Discovery of Ultrapotent Heterodimeric Peptide Ligands Using Library-vs-Library RaPID Selections

Although numerous strategies for the identification of biologically active peptides are available, the methodologies to discover functional peptide pairs remain relatively scarce. The pairing of two combinatorial peptide libraries can furnish very large chemical spaces, which can be leveraged in ligand discovery to identify potent binders for proteins of interest. Here, we report the development of a library-vs-library in vitro selection platform for the discovery of heterodimeric macrocyclic peptide ligands. The platform is built upon the Random nonstandard Peptides Integrated Discovery (RaPID) system and utilizes protein-templated ligation of peptides from two mRNA display libraries to select for functional heterodimers. We report the method development and demonstrate the utility of the resulting protocols by identifying an ultrapotent heterodimeric ligand of 14–3–3ζ protein (h1.2, KD = 120 pM), which forms via a proximity-enabled inverse electron demand Diels–Alder reaction of two cyclic peptide monomers upon binding to the protein.
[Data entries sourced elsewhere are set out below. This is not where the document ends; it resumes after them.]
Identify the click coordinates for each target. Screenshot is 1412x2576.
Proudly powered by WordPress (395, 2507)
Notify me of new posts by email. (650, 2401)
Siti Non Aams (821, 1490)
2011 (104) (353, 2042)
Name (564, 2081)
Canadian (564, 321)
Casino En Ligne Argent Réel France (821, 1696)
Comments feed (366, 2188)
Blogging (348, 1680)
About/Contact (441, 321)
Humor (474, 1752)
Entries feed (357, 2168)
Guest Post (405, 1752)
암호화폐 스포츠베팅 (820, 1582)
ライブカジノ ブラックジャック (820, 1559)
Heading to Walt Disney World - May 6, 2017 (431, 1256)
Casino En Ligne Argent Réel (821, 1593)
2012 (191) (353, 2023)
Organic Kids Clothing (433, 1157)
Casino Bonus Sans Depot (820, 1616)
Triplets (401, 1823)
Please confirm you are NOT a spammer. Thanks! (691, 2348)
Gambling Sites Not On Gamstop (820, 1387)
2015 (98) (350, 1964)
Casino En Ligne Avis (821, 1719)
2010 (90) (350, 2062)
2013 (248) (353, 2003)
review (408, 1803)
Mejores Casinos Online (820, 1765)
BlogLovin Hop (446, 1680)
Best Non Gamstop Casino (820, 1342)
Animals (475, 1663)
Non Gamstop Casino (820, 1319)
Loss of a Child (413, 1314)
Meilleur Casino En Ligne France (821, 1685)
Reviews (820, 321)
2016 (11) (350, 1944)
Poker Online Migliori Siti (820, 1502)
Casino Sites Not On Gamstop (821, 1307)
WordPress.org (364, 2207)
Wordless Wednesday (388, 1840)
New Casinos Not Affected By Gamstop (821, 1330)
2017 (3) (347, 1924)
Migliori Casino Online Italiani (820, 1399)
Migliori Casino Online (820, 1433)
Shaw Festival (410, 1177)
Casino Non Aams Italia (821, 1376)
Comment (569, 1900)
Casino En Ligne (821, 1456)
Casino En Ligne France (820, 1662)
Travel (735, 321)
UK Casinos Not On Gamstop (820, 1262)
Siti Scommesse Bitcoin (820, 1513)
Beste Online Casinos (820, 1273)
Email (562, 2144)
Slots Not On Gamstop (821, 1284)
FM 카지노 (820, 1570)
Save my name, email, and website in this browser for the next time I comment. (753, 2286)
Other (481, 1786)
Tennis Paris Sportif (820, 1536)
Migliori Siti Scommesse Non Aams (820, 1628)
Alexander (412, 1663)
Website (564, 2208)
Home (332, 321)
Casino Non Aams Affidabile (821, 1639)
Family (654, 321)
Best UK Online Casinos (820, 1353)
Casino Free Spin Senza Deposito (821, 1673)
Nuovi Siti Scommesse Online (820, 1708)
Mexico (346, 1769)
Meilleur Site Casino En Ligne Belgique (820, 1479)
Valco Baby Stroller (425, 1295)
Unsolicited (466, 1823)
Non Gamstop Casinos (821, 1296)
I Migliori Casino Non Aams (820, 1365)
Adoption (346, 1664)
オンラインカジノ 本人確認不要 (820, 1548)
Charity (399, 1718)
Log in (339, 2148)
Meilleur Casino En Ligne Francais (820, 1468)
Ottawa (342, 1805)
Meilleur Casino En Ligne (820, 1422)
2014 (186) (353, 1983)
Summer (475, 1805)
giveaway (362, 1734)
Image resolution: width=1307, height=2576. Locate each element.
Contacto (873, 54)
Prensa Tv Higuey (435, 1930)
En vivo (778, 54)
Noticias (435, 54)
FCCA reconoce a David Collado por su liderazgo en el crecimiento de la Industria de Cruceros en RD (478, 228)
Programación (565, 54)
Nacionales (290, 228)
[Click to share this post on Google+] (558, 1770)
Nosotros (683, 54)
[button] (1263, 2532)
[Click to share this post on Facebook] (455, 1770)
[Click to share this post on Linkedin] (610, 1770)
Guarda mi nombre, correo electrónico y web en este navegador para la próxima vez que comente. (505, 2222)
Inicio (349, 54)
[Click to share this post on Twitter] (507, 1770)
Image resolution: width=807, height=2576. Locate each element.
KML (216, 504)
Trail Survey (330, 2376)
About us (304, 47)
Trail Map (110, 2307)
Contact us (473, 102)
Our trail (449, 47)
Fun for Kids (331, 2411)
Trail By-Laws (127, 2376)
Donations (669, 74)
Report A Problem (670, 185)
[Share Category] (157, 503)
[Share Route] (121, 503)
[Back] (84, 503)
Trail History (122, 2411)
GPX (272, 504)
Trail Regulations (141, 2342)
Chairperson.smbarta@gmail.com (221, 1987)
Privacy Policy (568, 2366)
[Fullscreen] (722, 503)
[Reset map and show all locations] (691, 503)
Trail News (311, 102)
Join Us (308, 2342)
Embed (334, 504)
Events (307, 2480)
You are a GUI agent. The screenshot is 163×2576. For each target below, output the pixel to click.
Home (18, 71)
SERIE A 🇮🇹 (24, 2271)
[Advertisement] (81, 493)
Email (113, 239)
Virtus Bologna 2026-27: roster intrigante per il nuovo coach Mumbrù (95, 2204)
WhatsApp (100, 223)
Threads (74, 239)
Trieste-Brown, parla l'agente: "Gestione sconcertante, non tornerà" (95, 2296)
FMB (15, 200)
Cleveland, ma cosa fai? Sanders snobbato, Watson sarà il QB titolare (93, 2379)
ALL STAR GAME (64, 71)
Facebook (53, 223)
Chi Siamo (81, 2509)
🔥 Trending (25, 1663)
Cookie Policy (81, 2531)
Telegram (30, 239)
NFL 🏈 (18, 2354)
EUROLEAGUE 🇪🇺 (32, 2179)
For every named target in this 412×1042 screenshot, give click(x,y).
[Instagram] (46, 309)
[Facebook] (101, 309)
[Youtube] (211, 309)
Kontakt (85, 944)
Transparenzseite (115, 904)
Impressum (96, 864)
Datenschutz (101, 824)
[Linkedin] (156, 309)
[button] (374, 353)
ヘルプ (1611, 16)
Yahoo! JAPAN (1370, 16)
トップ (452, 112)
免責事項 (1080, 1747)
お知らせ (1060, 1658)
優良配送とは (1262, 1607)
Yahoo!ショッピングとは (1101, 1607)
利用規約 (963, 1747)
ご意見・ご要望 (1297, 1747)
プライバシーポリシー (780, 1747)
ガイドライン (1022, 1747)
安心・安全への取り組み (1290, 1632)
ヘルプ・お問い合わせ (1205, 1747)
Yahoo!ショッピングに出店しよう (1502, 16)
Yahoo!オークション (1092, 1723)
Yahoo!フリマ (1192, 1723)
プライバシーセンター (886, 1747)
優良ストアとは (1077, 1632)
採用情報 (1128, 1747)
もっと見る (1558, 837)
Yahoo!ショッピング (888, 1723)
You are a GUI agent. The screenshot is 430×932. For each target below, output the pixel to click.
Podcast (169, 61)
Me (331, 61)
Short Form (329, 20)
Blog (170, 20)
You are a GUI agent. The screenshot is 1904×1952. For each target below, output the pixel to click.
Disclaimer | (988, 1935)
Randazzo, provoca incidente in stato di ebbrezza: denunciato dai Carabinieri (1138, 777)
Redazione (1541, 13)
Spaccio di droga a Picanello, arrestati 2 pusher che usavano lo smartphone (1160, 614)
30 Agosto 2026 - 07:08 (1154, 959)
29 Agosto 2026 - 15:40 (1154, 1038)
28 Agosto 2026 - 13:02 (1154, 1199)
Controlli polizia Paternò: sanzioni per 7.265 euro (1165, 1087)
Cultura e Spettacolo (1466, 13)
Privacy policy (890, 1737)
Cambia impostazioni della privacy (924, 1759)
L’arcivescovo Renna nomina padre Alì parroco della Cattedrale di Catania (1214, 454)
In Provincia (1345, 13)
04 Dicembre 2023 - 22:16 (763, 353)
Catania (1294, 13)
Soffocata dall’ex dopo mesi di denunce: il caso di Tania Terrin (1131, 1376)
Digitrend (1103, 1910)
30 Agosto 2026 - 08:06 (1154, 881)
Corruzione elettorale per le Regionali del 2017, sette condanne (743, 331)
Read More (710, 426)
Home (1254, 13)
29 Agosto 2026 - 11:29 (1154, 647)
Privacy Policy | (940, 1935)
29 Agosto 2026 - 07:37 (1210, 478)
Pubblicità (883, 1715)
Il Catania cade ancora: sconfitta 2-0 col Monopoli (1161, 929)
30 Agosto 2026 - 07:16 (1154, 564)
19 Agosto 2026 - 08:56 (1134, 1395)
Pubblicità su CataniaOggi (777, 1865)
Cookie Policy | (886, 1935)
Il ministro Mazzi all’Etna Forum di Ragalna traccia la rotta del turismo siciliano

The formation of h1.2 from a1 and b2 monomers was accelerated 560-fold in the presence of 14–3–3ζ, and the heterodimer had a superior affinity compared to the constituent monomers [KD(a1) = 430 pM and KD(b2) = 700 pM]. Our strategy may be useful in drug discovery to develop high-affinity ligands against oligomeric proteins, targets without prominent binding pockets, or for disrupting protein–protein interactions characterized by large interaction areas.